A chrysalis, on this account that the lepidopteran-challenged, is the pupal stage of the butterfly — the correlate to a cocoon for other winged insects.
And this waterfront hotel on the edge of Bellingham’s historic (and increasingly gentrified) Fairhaven province is a pretty cozy place to curl up on a window seat (every room has one), read a good book or simply recharge while you gaze out at broad, glittering Bellingham Bay and the brooding hump of Lummi Island or have in keeping pirouetting fleets of butterfly-spinnakered sailboats dodge the Alaska ferry.
If cabin agitation strikes, you be possible to join multitudes of multi-sporting Bellinghamsters on the Taylor Avenue Dock and South Bay Trail, right audibly front.

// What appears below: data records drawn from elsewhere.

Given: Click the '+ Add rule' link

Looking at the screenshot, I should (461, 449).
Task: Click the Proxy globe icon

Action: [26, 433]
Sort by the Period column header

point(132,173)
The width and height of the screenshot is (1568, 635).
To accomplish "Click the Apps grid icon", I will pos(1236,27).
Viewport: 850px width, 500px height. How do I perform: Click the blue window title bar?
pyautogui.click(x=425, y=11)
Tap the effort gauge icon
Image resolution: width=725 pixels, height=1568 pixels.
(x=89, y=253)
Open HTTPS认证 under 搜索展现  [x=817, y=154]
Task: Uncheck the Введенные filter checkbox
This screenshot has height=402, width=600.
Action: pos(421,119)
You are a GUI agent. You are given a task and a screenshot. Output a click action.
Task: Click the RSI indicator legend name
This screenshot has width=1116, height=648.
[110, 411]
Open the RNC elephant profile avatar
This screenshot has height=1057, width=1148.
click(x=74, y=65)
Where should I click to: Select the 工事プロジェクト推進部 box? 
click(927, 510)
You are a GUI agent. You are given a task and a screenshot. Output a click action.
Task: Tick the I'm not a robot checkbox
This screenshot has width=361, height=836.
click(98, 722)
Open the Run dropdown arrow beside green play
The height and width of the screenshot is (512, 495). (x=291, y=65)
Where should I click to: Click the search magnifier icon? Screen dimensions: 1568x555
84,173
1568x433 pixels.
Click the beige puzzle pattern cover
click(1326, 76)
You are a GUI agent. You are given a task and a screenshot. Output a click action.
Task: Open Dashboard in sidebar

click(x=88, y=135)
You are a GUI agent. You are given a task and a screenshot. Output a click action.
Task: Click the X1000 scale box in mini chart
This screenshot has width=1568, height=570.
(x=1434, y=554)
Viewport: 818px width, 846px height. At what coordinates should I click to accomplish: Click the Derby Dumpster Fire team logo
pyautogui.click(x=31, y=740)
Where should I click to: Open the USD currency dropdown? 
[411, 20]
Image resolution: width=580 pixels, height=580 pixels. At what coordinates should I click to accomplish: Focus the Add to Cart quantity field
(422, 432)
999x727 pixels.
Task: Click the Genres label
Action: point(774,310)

The Chrysalis tucks 43 rooms into one elegantly modern three levels designed by McClellan Architects of Seattle. Muted colors counterpoint design splashes such as rooftop skylights reminiscent of upstretched wings — those butterflies another time — and a dramatic three-story lobby by soaring, sensuously curving staircases.
Chrysalis owner Michael Keenan, also part owner of Anacortes’ Majestic Inn & Spa, is a hands-on kind of entrepreneur who will oftentimes greet you from behind the front desk. Here’s the kind of you’ll attain to in the rest of the tavern:
The rooms
Polished hardwood floors make a handsome entry to both extent (and are even more expansive in the suites).
Colors are calming. Our full-view deluxe room ($234 rack rate upon a July Thursday) came in a palette of what we’ll call Campbell’s Cream of Celery complemented by Sage Stuffing, with a carpet of, uh, Kiwi Fruit (a brown and green blend).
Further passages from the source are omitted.